Thursday, 1 October 2020

British Zoo Forced To Separate Foul-Mouthed Parrots Who Wouldn't Stop Swearing At Visitors

Billy, Eric, Tyson, Jade, and Elsie who all joined Lincolnshire Wildlife Centre’s colony of 200 gray parrots in August, were removed from view this week, The Associated Press reports.

The British zoo has been forced to separate five foul-mouthed parrots who wouldn't stop swearing at visitors after they encouraged each other to keep cursing.

“We are quite used to parrots swearing, but we’ve never had five at the same time,” said the zoo’s chief executive, Steve Nichols. “Most parrots clam up outside, but for some reason these five relish it.”

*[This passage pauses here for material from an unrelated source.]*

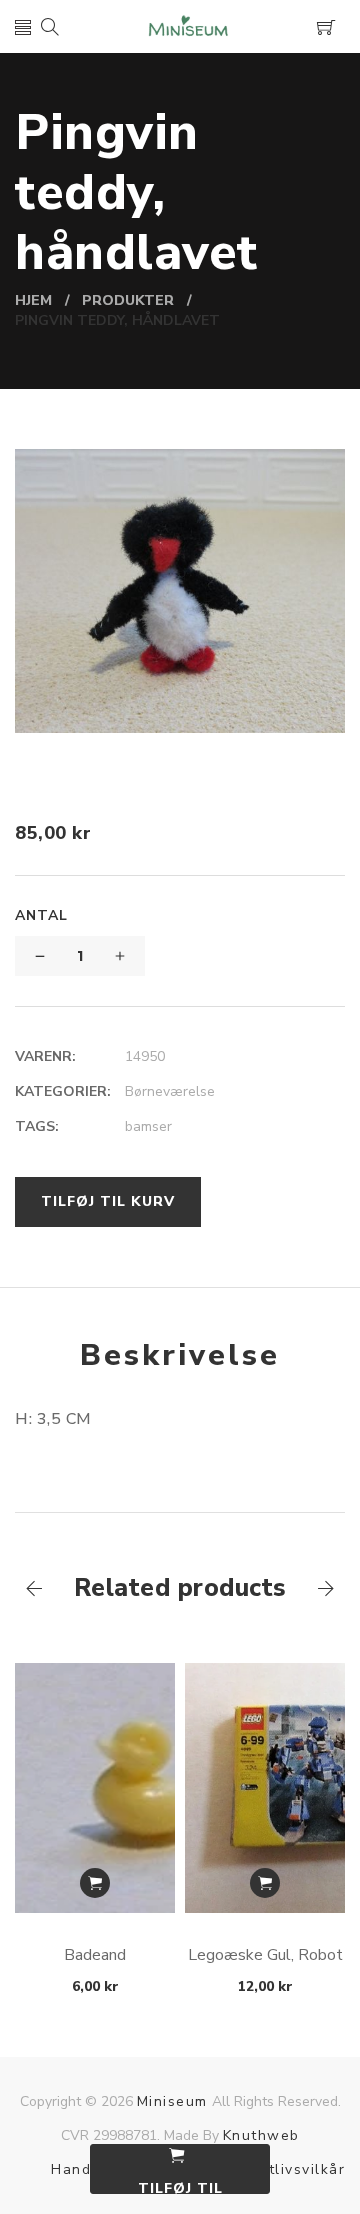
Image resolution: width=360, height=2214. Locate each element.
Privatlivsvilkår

According to Nichols, none of the zoo's visitors complained about the parrots, and most found them amusing.

“When a parrot tells you to ‘f-— off’ it amuses people very highly,” he said Tuesday. “It’s brought a big smile to a really hard year.”

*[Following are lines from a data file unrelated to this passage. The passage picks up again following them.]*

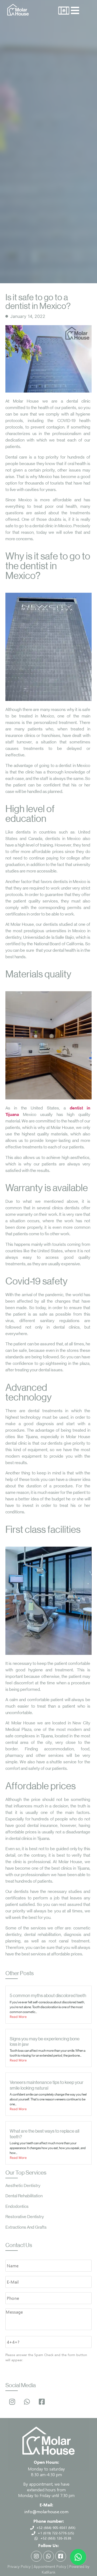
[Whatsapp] (27, 2402)
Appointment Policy (50, 2566)
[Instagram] (12, 2402)
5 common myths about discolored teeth (48, 1995)
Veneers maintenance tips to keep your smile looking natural (47, 2085)
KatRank (49, 2572)
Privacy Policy (19, 2566)
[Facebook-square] (41, 2402)
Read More (18, 2017)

Nichols said the parrots have been separated to save children’s ears. They were moved to different areas of the park so they don't “set each other off,” he said.

Nichols told BBC News that the parrots "swear to trigger reaction or a response," so seeing people shocked or laughing only encourages the birds to curse more.

"With the five, one would swear and another would laugh and that would carry on," he said.

"I'm hoping they learn different words within colonies," Nichols added. "But if they teach the others bad language and I end up with 250 swearing birds, I don't know what we'll do," he added.